"""

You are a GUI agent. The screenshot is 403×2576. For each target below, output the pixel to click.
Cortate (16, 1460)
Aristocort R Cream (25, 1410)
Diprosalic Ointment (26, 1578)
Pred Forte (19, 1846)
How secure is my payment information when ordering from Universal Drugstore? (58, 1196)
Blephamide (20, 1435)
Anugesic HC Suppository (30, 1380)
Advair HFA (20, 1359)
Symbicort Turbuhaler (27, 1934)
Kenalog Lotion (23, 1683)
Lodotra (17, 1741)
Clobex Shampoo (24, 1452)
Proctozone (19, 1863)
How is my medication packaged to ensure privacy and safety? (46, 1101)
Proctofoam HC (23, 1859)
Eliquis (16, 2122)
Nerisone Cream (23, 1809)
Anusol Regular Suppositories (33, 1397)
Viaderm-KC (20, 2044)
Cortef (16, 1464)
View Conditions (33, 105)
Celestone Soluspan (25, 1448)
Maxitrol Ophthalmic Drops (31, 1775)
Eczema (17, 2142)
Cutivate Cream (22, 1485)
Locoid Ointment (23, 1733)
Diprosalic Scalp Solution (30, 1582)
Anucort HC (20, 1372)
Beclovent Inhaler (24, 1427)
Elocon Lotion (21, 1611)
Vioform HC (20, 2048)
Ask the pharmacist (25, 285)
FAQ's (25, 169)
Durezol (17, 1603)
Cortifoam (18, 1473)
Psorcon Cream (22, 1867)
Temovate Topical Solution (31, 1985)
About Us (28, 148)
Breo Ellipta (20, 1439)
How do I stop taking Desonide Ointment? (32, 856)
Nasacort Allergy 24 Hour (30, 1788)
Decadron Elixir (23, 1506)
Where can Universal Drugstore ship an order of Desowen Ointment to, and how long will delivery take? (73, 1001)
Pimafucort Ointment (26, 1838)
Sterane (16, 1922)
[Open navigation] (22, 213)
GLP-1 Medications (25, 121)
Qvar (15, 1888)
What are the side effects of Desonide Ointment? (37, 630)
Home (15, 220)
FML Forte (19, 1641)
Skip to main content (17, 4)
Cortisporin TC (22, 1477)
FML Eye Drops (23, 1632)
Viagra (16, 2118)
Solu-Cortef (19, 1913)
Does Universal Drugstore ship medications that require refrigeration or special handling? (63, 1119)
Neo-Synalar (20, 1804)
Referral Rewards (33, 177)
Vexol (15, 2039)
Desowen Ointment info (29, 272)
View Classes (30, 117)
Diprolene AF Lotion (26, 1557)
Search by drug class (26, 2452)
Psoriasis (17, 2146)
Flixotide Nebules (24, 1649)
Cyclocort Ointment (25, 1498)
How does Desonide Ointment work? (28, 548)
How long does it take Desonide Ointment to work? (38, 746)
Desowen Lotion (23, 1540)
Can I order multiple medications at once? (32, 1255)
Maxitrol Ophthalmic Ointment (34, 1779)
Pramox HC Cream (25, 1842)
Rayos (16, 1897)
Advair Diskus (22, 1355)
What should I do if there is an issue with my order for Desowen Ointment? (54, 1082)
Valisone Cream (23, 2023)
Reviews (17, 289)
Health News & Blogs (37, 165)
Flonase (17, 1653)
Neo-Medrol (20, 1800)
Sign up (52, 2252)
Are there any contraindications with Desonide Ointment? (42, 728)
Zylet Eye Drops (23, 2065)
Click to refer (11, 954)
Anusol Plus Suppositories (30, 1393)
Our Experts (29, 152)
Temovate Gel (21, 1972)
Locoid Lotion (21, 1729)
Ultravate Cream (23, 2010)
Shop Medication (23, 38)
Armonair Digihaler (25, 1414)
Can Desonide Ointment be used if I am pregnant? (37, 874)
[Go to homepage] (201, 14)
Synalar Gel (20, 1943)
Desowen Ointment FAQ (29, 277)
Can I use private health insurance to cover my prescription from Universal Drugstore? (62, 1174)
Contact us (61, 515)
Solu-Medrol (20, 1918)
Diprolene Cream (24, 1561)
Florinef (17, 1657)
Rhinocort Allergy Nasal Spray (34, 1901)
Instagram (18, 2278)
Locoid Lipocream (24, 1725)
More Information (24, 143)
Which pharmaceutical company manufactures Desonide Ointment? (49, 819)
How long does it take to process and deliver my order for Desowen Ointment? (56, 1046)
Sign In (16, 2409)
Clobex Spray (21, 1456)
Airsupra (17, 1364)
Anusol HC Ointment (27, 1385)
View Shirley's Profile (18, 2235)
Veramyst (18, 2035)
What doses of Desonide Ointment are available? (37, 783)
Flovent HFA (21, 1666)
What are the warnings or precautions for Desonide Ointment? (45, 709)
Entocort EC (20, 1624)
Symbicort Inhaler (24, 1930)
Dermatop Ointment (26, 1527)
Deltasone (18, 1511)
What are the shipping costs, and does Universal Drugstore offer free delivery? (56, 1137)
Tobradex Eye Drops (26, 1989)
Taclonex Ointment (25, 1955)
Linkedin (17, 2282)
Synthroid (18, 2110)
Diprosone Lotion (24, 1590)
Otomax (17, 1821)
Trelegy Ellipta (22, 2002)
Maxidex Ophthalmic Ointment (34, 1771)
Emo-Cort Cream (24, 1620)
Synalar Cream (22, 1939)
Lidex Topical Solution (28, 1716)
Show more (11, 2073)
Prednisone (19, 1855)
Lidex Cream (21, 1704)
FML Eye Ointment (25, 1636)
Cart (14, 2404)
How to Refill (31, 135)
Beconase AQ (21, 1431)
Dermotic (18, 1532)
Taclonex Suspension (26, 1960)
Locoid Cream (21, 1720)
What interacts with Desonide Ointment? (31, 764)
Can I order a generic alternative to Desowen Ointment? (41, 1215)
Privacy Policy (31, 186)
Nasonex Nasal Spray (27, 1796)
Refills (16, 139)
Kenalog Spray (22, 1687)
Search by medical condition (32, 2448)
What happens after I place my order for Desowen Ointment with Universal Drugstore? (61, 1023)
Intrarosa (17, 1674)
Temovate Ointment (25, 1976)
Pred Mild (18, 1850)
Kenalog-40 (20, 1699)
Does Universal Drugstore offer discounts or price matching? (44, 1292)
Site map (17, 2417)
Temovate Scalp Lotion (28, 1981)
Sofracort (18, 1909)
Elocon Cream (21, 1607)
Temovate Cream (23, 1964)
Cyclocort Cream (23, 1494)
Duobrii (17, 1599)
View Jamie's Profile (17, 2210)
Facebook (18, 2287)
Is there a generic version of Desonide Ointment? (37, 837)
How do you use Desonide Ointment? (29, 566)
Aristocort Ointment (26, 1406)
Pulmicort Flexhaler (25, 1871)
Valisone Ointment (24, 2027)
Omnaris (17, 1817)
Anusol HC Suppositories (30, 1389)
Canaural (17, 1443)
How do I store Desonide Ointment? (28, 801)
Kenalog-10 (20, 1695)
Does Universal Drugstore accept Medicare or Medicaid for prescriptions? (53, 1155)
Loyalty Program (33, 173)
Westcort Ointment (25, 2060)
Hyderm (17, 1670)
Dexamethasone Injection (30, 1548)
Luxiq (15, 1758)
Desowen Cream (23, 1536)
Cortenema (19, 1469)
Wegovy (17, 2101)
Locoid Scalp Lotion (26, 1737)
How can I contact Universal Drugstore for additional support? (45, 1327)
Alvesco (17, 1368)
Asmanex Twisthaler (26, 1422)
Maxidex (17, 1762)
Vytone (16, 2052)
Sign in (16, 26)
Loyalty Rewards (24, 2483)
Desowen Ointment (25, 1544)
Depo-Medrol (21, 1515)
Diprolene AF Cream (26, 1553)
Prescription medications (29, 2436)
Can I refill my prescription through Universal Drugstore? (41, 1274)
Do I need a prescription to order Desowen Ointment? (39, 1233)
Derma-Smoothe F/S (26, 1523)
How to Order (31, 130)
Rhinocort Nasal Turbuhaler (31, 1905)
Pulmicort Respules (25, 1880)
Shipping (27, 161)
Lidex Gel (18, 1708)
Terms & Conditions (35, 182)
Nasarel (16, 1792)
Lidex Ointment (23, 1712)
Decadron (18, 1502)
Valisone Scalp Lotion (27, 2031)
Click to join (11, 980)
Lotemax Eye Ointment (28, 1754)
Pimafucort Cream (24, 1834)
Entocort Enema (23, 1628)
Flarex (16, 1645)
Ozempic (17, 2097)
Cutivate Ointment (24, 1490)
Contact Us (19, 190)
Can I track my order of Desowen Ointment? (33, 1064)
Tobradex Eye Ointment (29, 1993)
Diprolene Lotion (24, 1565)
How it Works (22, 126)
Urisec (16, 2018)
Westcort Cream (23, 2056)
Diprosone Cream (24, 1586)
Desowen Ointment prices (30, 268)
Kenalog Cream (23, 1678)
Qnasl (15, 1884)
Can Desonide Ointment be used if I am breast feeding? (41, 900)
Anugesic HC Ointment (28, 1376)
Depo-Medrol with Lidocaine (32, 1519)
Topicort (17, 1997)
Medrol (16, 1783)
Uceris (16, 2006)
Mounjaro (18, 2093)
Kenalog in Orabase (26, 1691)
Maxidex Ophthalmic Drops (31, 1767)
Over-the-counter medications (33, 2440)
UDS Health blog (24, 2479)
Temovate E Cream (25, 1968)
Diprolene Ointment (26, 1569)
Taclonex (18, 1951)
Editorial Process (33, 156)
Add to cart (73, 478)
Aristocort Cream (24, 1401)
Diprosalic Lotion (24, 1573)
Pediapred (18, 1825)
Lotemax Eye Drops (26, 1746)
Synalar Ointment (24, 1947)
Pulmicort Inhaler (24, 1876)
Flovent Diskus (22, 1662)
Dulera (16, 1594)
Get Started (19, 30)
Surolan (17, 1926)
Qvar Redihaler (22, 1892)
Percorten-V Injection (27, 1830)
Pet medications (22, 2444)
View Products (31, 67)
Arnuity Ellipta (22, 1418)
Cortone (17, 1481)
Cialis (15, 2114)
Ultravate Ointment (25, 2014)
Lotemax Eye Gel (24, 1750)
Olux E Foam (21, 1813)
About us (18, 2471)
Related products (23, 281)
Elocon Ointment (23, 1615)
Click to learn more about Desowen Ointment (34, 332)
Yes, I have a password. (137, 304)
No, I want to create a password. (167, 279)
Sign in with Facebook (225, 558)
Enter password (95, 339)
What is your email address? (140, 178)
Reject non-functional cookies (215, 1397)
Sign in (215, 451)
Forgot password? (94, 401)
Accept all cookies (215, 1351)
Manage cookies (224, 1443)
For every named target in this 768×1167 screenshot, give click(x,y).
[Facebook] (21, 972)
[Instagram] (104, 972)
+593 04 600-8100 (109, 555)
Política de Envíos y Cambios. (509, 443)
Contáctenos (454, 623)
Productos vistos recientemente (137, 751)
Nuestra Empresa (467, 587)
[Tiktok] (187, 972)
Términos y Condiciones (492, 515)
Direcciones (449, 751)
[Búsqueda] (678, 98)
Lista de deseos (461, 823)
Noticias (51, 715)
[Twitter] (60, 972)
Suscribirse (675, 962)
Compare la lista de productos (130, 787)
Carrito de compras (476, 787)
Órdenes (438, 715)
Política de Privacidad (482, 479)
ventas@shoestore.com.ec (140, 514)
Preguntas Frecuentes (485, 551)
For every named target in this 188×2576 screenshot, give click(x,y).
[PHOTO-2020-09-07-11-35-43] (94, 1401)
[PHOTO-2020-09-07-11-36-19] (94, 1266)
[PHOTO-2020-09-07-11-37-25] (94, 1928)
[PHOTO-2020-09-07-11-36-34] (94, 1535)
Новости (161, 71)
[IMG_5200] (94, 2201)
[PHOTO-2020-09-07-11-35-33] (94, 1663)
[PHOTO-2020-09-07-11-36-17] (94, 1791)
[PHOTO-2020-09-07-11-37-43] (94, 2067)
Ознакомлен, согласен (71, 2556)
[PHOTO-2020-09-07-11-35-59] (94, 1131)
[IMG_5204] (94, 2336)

"""

TASK DIRECTIONS >>
The response must consist of the lines above, from the first one through the line containing "Proctozone (19, 1863)", reproduced exactly.

EXERCISE SOLUTION >>
You are a GUI agent. The screenshot is 403×2576. For each target below, output the pixel to click.
Cortate (16, 1460)
Aristocort R Cream (25, 1410)
Diprosalic Ointment (26, 1578)
Pred Forte (19, 1846)
How secure is my payment information when ordering from Universal Drugstore? (58, 1196)
Blephamide (20, 1435)
Anugesic HC Suppository (30, 1380)
Advair HFA (20, 1359)
Symbicort Turbuhaler (27, 1934)
Kenalog Lotion (23, 1683)
Lodotra (17, 1741)
Clobex Shampoo (24, 1452)
Proctozone (19, 1863)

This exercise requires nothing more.